Martina Tondo, 18 anni

 

“Lo spettacolo è stato molto coinvolgente, mi sono piaciuti molto soprattutto i personaggi di Suzanne e di Paul, che, seppur interpretati da attori diversi, sono in realtà due aspetti, l’uno mischiato con l’altro, della stessa persona.

Infatti Paul, anche se ad un certo punto inizierà ad identificarsi come Suzanne e quindi come una donna, non smetterà mai di amare sua moglie Louise, che lo ha accompagnato in questa transizione”.

Federico Bottazzi, 15 anni

 

Suzanne, una pièce tra amore e riscoperta del proprio io.

Parigi, 1911, Paul è un disertore della prima guerra mondiale e sua moglie Louise decide di prendersene cura nascondendolo dalle autorità. Questo sarà però l’inizio di una vera e propria clausura che non permetterà a Paul di uscire di casa per un lungo periodo. La sua vita avrà poi una svolta quando una sera, per poter uscire, indosserà gli abiti della moglie che non gli concederanno solo la libertà, ma anche la possibilità di scoprire e affermare la sua sessualità.

“Suzanne” è un’opera teatrale diretta da César Brie, con Tamara Balducci, Giacomo Ferraù e Linda Gennari. La pièce, tratta da una storia vera e dal romanzo “La garçonne et l’assassin” di Fabrice Virgili e Danièle Voldman, è una storia d’amore, separazione, scoperte e prese di consapevolezza che porta lo spettatore ad affiancarsi a Paul con un totale coinvolgimento.

Personalmente, trovo che lo spettacolo sia stato ben costruito ed eseguito. La scelta di utilizzare solo pochi elementi come scenografia e di farli spostare continuamente dagli attori stessi è stata molto efficace per far comprendere allo spettatore il trambusto nelle vite dei protagonisti.

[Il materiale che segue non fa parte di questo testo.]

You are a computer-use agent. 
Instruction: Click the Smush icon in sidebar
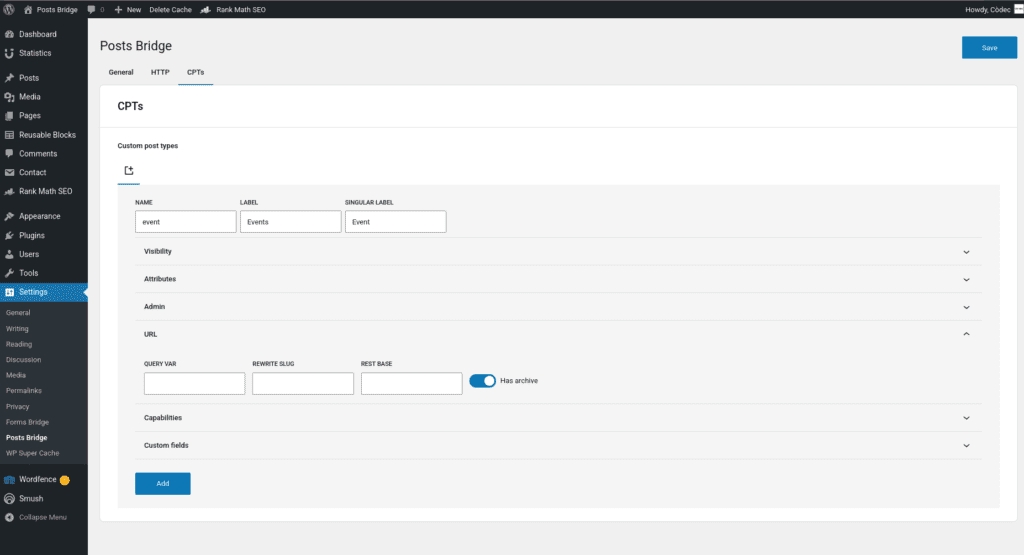tap(9, 498)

“Suzanne” mi ha trasmesso non solo la forza e la volontà di un veterano di guerra di essere accettato per la sua vera natura, ma anche la fatica e l’amore di una moglie che di fronte all’alcolismo e alla instabilità psicologica del marito, si prende la responsabilità di seguirlo, curarlo e supportarlo durante tutto il suo percorso.
Questo spettacolo, attraverso una scenografia semplice, il continuo movimento e una

recitazione squisita, é riuscito a comunicare un messaggio importantissimo che riguarda la tolleranza, l’amore, l’accettazione e la tematica transgender.
Uno spettacolo profondo, non di lunga durata e non eccessivamente impegnativo, da vedere!”